A segunda é o complexo da vulgaridade modal. Ou do excitado das redes sociais. Ou do publicitário que confunde analfabetismo literário com coloquialismo. Esse é o sujeito que não perde uma tendência, um festival muito-doido-cheio-de-muito-doido e que acha foda tudo aquilo que não é foda porque as coisas fodas são as coisas fodas.

A terceira tipologia é o do tímido decorador de frase feita. O sujeito que devora léxicos corporativos e não sabe mijar fora do códex. Ele escreve como fala como se veste  como ama: papai-mamãe uma vez por mês no hotel fazenda e de meia branca. Nenhum clichê escapa de sua verve prolixa.

Finalmente a quarta e mais soberba das tipologias: o complexo do MBA de verão em Chicago, Londres ou Amarillo – Texas, dá no mesmo. Fino conhecedor dos outltets de New Jersey, ele pratica inglês nativo no  barbecue da sua penthouse de Upper East Moema com a mesma desenvoltura com que impressiona a turma sem penthouse de Lower Est Moóca.

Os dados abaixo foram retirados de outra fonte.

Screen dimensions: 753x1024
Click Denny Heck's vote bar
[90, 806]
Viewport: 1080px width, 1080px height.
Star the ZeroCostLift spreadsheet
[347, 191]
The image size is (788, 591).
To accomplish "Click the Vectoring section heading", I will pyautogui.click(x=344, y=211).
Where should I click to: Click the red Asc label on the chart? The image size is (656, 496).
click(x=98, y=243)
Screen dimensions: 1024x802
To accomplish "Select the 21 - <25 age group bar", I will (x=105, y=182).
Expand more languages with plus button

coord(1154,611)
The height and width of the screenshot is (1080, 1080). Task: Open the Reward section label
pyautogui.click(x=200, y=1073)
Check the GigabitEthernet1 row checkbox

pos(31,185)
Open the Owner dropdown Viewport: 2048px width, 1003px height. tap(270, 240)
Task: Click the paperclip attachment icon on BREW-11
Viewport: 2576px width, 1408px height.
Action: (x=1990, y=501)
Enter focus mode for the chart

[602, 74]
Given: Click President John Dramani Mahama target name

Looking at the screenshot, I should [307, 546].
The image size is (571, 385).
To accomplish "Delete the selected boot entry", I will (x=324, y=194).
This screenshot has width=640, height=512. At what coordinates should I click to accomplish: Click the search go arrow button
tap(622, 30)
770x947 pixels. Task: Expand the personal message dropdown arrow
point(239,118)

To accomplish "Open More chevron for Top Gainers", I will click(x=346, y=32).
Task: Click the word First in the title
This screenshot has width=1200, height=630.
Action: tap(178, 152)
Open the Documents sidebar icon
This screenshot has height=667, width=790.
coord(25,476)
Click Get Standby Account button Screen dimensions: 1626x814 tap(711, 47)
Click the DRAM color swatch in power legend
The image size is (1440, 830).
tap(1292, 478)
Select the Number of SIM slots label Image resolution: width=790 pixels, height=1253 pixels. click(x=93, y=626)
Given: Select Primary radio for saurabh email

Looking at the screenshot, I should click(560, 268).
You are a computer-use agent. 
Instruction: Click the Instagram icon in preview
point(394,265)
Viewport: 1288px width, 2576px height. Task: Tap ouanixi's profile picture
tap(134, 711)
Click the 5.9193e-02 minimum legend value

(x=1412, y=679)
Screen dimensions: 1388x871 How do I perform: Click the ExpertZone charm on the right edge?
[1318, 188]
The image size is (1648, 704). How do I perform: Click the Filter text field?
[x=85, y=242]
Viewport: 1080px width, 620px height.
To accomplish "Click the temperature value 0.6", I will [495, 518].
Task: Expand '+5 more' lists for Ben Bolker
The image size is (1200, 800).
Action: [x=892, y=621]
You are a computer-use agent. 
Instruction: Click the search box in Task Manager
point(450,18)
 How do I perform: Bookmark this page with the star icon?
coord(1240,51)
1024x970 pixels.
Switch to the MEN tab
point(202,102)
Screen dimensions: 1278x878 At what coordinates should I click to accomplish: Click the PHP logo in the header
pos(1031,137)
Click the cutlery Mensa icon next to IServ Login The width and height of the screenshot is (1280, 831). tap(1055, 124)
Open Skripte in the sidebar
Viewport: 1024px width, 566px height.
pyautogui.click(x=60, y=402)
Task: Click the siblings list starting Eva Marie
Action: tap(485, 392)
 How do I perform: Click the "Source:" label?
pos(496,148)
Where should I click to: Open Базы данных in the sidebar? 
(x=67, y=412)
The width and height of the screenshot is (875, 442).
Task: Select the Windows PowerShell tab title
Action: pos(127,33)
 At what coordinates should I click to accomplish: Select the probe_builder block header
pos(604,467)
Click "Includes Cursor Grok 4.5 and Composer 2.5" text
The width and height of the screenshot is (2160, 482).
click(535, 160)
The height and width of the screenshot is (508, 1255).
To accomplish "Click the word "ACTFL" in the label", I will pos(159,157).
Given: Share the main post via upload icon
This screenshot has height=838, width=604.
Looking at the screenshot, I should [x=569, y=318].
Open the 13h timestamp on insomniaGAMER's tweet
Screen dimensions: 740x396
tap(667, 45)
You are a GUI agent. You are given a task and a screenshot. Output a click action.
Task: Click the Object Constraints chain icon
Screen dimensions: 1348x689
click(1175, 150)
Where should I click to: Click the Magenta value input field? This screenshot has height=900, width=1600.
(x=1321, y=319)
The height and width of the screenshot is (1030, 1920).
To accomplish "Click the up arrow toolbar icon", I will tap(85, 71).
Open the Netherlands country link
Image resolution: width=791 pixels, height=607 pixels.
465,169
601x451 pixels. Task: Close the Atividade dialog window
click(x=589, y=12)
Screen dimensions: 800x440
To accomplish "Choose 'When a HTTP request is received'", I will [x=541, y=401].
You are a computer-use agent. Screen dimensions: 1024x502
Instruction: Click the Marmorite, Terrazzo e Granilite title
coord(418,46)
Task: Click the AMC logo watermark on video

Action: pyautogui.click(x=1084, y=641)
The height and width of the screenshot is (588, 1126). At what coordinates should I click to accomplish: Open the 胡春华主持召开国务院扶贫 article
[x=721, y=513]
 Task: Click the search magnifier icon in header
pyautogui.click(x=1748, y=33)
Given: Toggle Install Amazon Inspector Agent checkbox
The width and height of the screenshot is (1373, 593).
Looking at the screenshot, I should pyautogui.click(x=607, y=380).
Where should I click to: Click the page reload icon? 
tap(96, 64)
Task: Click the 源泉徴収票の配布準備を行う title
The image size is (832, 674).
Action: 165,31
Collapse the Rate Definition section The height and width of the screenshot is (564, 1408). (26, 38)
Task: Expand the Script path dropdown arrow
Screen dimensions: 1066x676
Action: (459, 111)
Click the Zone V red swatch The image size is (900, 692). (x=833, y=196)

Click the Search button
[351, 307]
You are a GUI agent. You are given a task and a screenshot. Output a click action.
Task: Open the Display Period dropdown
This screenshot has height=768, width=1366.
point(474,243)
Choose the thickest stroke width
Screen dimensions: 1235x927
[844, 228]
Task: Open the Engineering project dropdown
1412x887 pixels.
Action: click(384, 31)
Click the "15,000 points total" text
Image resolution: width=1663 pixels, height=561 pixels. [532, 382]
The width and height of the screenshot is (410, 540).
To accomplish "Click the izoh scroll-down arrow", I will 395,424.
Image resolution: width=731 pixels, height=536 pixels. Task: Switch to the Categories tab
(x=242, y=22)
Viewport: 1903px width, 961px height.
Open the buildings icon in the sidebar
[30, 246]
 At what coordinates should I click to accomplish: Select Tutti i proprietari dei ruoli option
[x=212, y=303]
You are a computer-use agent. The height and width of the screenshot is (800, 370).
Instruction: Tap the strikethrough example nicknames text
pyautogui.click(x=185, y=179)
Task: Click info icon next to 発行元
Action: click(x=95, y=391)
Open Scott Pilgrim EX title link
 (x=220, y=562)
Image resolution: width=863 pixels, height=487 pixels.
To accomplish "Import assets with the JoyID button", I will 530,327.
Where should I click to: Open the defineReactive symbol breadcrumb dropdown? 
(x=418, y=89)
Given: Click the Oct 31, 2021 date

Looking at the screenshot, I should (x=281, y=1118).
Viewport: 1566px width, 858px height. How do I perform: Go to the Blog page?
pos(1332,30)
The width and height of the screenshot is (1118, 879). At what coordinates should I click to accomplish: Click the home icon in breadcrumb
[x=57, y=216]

A novidade nas escolas vai ser boa: mais vale um sticker e um gif animado do que o português atropelado.

Popular ou ignorante

Outro dia, criticaram dizendo que a propaganda, por ser um reflexo comercial da cultura popular, deveria empregar a língua falada e não “complicar” com construções e palavras “difíceis”. A propaganda, assim como outras formas de comunicação, não poderia referenciar-se na literatura mas sim na rua, na feira, na cadeia.

Tudo vale para justificar essa tese, a começar pelo maior dos lugares comuns: a língua é viva. Ou por detrás do argumento: o capricho do vernáculo é coisa de velho.

Mas parece um grande disfarce.

Por que só haveria vida na rua? Bibliotecas são cemitérios onde vagam espectros arrependidos?

Olho pela janela e vejo mortos se arrastando nas calçadas, zumbis com as costas arqueadas sob o peso da mediocridade. Mas Julien Sorel ou Diadorim ou a cachorra Baleia ou Ahab pulsam na memória. Imortais.

Se não somos mais um país de sub-letrados, permanecemos um povo de sub-literatos. A língua escrita assusta porque é desconhecida.

E lá vem o argumento: a propaganda tem que ser popular, portanto entendida pelo mais ignorante dos consumidores. Mas não é só por isso que a propaganda usa a língua do Faustão, da Veja, da presidenta. Também porque quem faz a propaganda é quase tão “sub” quanto a quem ela se dirige.

A distância entre língua falada e língua escrita só é enorme porque é enorme a ignorância.